The Hilton Head Island Airport has received a $13 million grant to pay for safety improvements that include relocating a taxiway and trimming trees.
The Federal Aviation Administration, which awarded the grant, requires the work after the airport's classification was upgraded to accommodate larger, faster planes, county airports director Jon Rembold said.
The majority of the FAA grant would cover relocating Taxiway A about 100 feet to the east. Since the $8 million taxiway project will cut into a section of the general aviation parking area, a new parking area will be built and require some tree removal, Rembold said.
The taxiway relocation is the largest of the upcoming projects at the airport, including extensive earthwork and drainage components, Rembold said. Construction will begin this year and take about a year.
The grant will also help the county acquire property for trimming and removing trees at the south end of the runway near William Hilton Parkway, mostly on off-airport property, to improve flight safety, Rembold said. The county has been buying land around the airport for the last 18 months, and one building on Dillon Road will be demolished for the taxiway relocation, he said. The airport is also acquiring the land to keep it free of buildings for flight safety, Rembold said.
The grant will not be used for a project to extend the airport's runway from 4,300 to 5,000 feet, which is part of the airport master plan approved in 2010, Rembold said. Bidding on the runway construction has not begun. Construction is expected to start in late 2016 or early 2017.
The runway project's cost was estimated at $9.25 million by county officials in February, with 95 percent of that money coming from federal and state grants.
Most of the building demolition around the airport will be tied to the runway extension, Rembold said.
The Deep Well Project, which was located in one building slated to be demolished, moved last month to a new building on Capital Drive a few miles south of the airport.

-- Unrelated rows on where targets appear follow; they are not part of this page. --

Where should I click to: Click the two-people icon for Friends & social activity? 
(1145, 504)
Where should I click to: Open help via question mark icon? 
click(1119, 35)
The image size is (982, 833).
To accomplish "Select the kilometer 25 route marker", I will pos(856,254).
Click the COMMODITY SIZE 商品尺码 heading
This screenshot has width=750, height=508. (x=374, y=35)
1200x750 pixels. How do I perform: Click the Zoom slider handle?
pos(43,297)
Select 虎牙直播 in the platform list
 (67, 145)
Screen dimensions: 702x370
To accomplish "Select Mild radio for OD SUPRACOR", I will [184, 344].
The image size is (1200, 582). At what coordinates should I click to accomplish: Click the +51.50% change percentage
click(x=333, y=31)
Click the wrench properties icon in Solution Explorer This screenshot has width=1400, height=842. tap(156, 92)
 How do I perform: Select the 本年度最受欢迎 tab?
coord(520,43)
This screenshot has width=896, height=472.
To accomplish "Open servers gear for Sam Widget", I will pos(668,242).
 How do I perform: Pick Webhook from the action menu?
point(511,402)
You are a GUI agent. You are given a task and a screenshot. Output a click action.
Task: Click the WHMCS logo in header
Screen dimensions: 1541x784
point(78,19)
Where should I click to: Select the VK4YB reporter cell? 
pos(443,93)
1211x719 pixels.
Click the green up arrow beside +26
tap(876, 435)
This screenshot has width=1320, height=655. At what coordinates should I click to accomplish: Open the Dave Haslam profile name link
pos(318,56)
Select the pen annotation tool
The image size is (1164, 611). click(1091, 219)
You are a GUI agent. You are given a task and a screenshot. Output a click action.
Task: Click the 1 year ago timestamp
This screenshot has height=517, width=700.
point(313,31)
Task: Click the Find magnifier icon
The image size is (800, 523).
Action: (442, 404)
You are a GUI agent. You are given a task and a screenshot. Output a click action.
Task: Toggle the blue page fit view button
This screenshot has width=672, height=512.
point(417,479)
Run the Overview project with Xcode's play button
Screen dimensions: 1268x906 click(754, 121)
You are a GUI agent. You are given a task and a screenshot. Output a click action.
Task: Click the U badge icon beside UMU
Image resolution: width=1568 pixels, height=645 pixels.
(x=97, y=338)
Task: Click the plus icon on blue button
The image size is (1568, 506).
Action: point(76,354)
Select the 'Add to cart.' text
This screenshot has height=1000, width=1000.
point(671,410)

The extended runway length was based on commercial passenger aircraft that was flying in and out of the airport in 2009 and 2010, Rembold said. Planes currently flying to Hilton Head Airport cannot fly at full capacity because of the short runway. Officials from Delta Air Lines -- which announced it was discontinuing service to Hilton Head the same day the new master plan was approved -- said in 2010 that a 5,000-foot runway could accommodate regional jets with restricted loads.
U.S. Airways Express is currently the airport's remaining commercial carrier, but all flights under that name will be rebranded as American Eagle starting Saturday as part of American Airlines' acquisition of U.S. Airways.